Musk also said that Tesla will spend more than $1 billion on Dojo over the next year. Dojo is a supercomputer that Tesla is developing for AI machine learning and computer vision training purposes. Tesla sucks up video clips and data from its customers’ and companies’ vehicles to improve existing software and develop new features that become part of its driver assistance systems.

“You see a lot of AI companies doing LLMs and what not, and I’m like, if they’re that great, why can’t they build a self-driving car? Because it’s harder!”

Musk has been promising that Tesla would bring a self-driving car to market since at least 2016, promising at the time that by 2017 a Tesla could complete a cross-country trip without driver intervention. So far this has not happened . The company’s driver assistance systems, marketed in the US as Autopilot or Full Self-Driving Capability, require a human driver who is ready to steer or brake at all times.

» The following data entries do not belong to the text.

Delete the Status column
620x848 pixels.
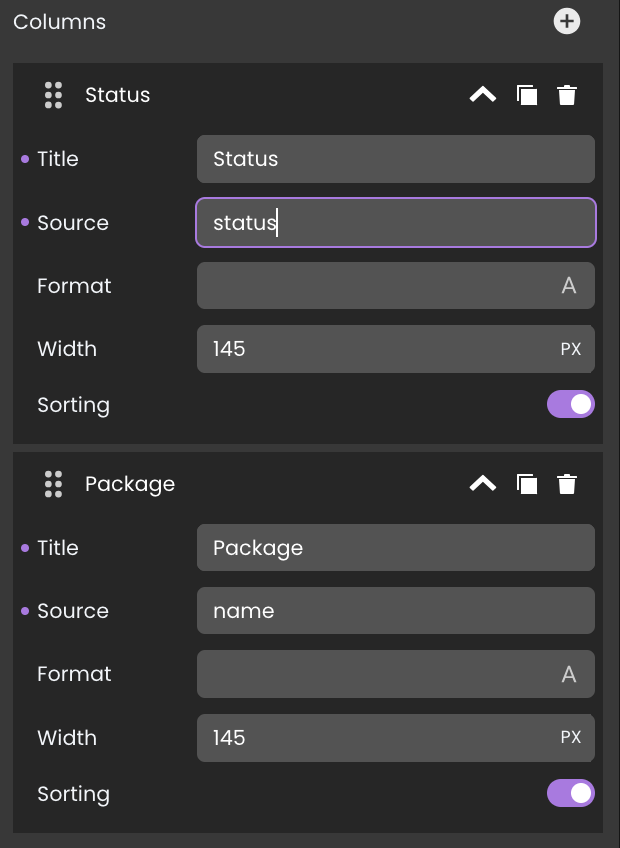point(566,95)
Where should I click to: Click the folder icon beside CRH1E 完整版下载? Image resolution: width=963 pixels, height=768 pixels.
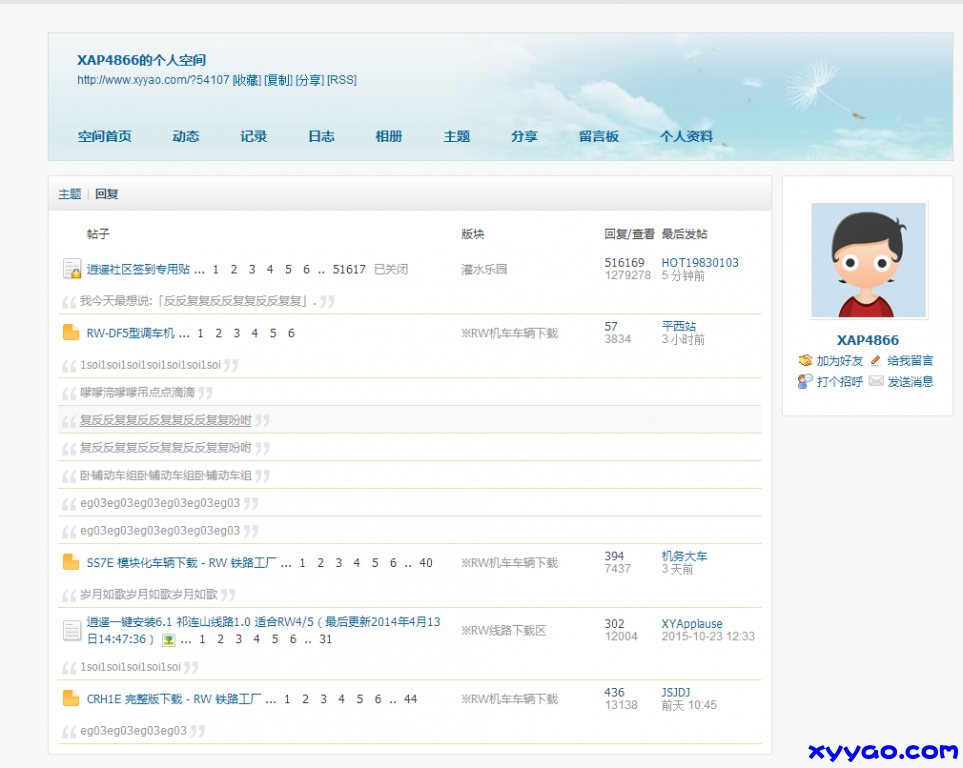71,699
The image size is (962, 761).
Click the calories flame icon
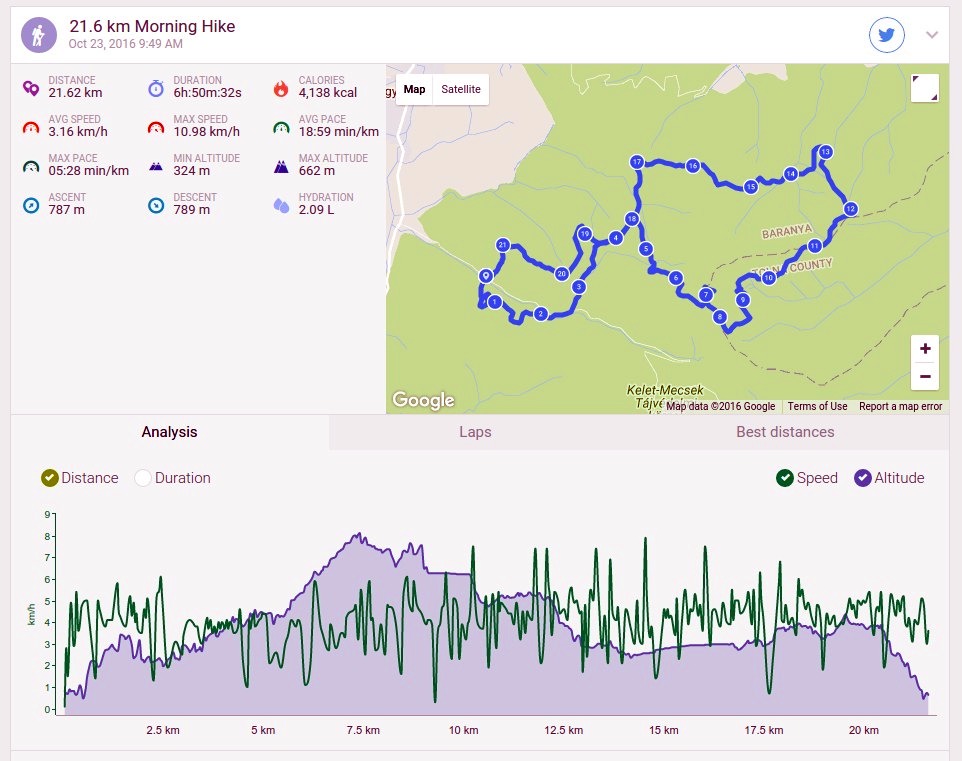click(x=281, y=89)
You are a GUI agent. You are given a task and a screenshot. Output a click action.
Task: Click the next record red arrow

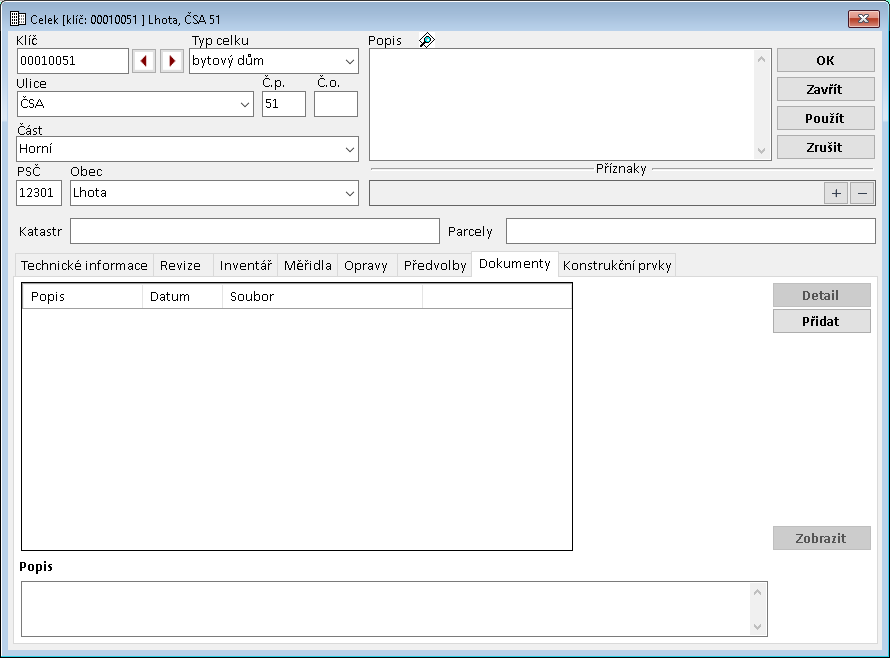pos(172,61)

“I know I’m the boy who cried FSD,” Musk said during a question-and-answer session on Wednesday. “But I think by the end of this year we’ll be better than humans.” He said Tesla is focused on developing self-driving technology for the US market.

More futuristically, Musk talked about combining a Neuralink brain implant with a Tesla robotic arm or leg. Of amputees, he said, “We believe we can give.” [them] a cyborg body that’s incredibly capable — a six million dollar man in real life, but it won’t cost six million dollars.” He joked, “Sixteen thousand dollar man.”